House Speaker Paul Ryan said he is trying to work out a deal with Republicans on an immigration reform bill that has enough support to pass.
But so far, he said, no bill has enough support, and he argued against holding votes on bills that can’t go anywhere.
“Clearly, we don’t have 218 votes for a specific bill,” Ryan, R-Wis., said Thursday.
Ryan pointed to the failure of the Senate this year to pass an immigration reform measure after debating four proposals that included a wide range of proposals.
“Frankly, when the Senate failed to pass anything, that surprised us a bit,” Ryan said.
Ryan said he believed President Trump’s four-part proposal to secure the border, reform legal immigration and provide a pathway to citizenship to so-called Dreamers who came here illegally as children, would have passed the Senate. But it failed, receiving only 39 votes.
“When they killed that bill, that made me less optimistic,” Ryan said.
Republican leaders are now “going through the same process here” with GOP lawmakers on immigration reform.
Conservatives are pushing for a vote on a bill that would limit legal immigration, provide ample funding for border security, require E-verify for employers and legalize the Dreamers. But that bill also lacks enough votes.
Moderate Republicans, meanwhile, say there are enough GOP lawmakers to successfully force a vote on a series of immigration reform bills, even if none of them end up passing.
The GOP proponents have signed on to a discharge petition, that, with the help of House Democrats, would require consideration of four immigration measures, including the most conservative proposal.
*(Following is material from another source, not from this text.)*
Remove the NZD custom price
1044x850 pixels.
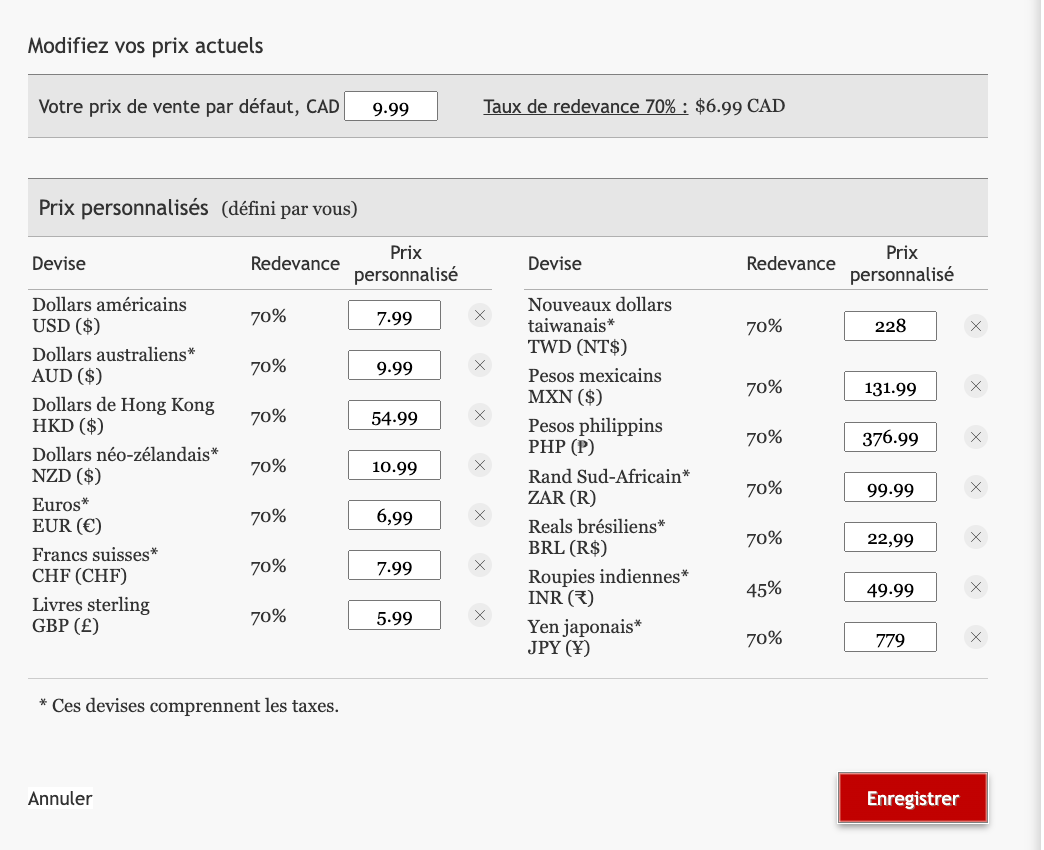tap(479, 465)
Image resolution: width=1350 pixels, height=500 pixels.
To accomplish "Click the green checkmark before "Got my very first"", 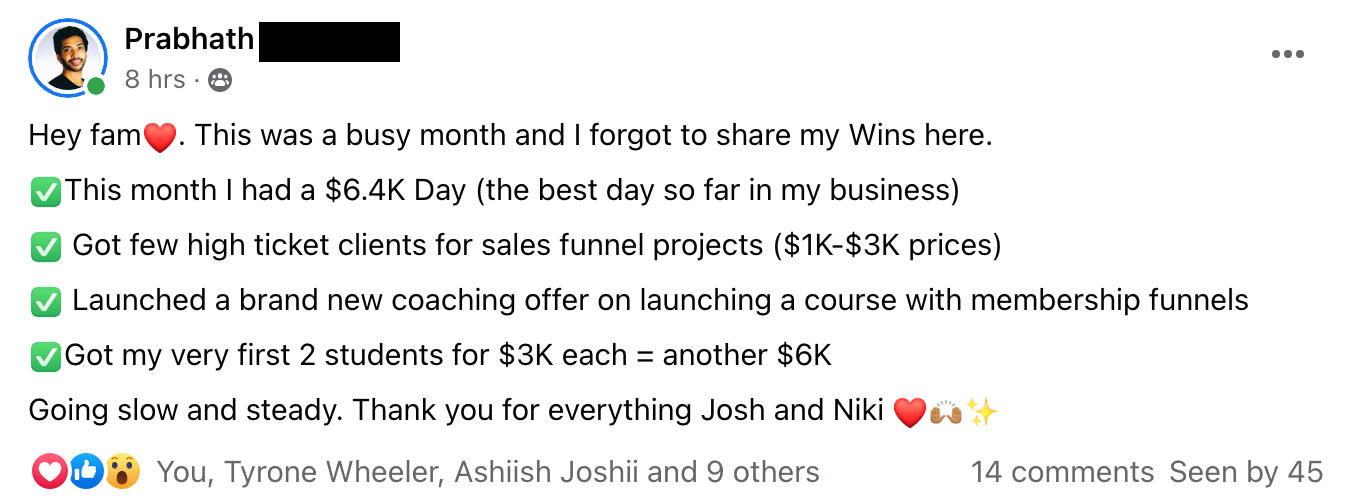I will click(46, 355).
The measures include a plan to provide border security in exchange for legalizing Dreamers and a measure that would legalize Dreamers without corresponding border security funding.
Ryan said none of the bills can become law.
“I think it’s futile to bring a discharge petition to the floor that has no chance of becoming law,” Ryan said.
Proponents of the effort say they are just five GOP signatures shy of the requirement and want the House to debate immigration reform, which has languished in Congress for years.